I found this photo of Nora on Ancestry, contributed by an Ancestry user with the username Airsoup. Isn't she pretty? She was 16 in this photo. Does she look like the girl in my photo? In my opinion, no. I still think the girl in my photo is probably Fannie.



Nora Reed, age 16


My only qualm is that Boone looks old to me in this picture, but he would be getting close to 50 in 1915. That's young nowadays--or at least it is to me!--but people seemed to age earlier back in the day. But wait! Boone has a lot of life left in him yet. 
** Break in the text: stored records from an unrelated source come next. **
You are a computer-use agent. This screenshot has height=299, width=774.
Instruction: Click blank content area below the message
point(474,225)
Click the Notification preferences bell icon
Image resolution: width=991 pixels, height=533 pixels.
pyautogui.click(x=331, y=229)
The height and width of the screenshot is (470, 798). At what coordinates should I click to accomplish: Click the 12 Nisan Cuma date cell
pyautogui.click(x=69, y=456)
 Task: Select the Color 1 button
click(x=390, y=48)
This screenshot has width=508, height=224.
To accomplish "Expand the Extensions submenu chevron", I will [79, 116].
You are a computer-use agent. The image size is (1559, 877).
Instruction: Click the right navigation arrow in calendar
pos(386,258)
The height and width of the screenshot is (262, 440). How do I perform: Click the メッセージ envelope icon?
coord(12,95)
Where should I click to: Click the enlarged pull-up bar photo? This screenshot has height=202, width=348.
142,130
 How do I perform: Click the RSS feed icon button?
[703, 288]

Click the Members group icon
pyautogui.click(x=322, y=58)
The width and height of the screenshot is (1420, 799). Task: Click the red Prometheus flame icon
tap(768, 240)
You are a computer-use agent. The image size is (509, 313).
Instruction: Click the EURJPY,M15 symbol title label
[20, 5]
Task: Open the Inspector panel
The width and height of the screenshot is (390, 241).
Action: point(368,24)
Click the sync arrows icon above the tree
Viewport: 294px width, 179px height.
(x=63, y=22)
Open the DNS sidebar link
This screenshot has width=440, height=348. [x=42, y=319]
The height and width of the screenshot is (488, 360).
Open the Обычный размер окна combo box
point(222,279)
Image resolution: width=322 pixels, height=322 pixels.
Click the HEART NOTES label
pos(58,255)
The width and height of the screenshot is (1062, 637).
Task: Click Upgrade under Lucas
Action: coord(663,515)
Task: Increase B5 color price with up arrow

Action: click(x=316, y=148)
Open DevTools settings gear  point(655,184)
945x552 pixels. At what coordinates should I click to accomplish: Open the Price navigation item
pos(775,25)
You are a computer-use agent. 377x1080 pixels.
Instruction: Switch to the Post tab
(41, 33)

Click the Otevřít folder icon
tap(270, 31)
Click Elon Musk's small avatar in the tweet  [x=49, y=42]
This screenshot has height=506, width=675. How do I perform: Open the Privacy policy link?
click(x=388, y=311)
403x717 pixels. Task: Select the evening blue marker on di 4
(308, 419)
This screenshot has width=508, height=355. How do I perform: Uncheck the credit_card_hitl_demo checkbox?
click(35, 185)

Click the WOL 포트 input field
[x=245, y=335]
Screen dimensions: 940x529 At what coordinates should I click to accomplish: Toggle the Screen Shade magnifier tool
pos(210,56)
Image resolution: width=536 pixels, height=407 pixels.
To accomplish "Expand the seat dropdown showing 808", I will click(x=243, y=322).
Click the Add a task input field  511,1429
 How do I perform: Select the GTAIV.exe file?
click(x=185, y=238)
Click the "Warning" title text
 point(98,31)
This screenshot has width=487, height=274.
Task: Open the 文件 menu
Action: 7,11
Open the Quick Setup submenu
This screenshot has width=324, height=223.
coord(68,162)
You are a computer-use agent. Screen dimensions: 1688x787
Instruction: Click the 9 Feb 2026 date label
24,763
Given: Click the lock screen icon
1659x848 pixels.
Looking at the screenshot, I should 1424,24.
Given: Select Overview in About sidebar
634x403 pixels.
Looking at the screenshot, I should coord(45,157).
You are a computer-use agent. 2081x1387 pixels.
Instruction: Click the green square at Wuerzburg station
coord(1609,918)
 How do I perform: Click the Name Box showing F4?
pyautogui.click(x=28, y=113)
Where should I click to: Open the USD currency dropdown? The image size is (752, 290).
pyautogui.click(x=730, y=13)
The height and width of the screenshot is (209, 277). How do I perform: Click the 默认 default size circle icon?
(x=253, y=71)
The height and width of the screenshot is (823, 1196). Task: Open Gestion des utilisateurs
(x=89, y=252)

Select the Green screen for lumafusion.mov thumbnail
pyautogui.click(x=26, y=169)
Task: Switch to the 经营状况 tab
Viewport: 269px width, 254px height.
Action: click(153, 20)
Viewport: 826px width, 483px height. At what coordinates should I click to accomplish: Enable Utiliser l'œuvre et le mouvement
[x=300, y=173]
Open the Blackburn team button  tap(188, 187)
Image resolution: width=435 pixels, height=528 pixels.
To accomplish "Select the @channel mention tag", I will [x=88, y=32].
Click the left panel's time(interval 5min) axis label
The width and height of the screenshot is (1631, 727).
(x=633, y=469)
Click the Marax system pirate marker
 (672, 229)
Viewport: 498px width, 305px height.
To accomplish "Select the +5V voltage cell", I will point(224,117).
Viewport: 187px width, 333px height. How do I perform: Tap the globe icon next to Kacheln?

As I mentioned, Mary died in 1929. On 23 September 1930 D. B. Reed married Eliza Patton (maiden name McCarty), a widow. (She is listed as a widow on the 1930 census--taken in April of 1930--with five children, Eulah, Ruth, Dillard, Mary, and J.B.) Boone was 63, and Eliza was 35. They go on to have a child together, Grover, who was born in 1931.

And that is how Boone ends up in Holton, Indiana. Henry Reynolds (Remember him? The source for Boone's death certificate?) married Ella Ruth Patton, Eliza's daughter. Apparently, at some point after the 1940 census, Boone and Eliza go to live with or near Eliza's daughter in Indiana. Boone dies there in 1957 at age 90; Eliza dies there in 1980 (after marrying again!) and is also buried in Elsie, Kentucky, according to her death certificate.

Moral of this story: Sometimes you really have to hunt, especially when there have been name and geographical changes that don't seem to make sense. Clues lead to clues, and eventually you can make sense of the timeline of a person's life.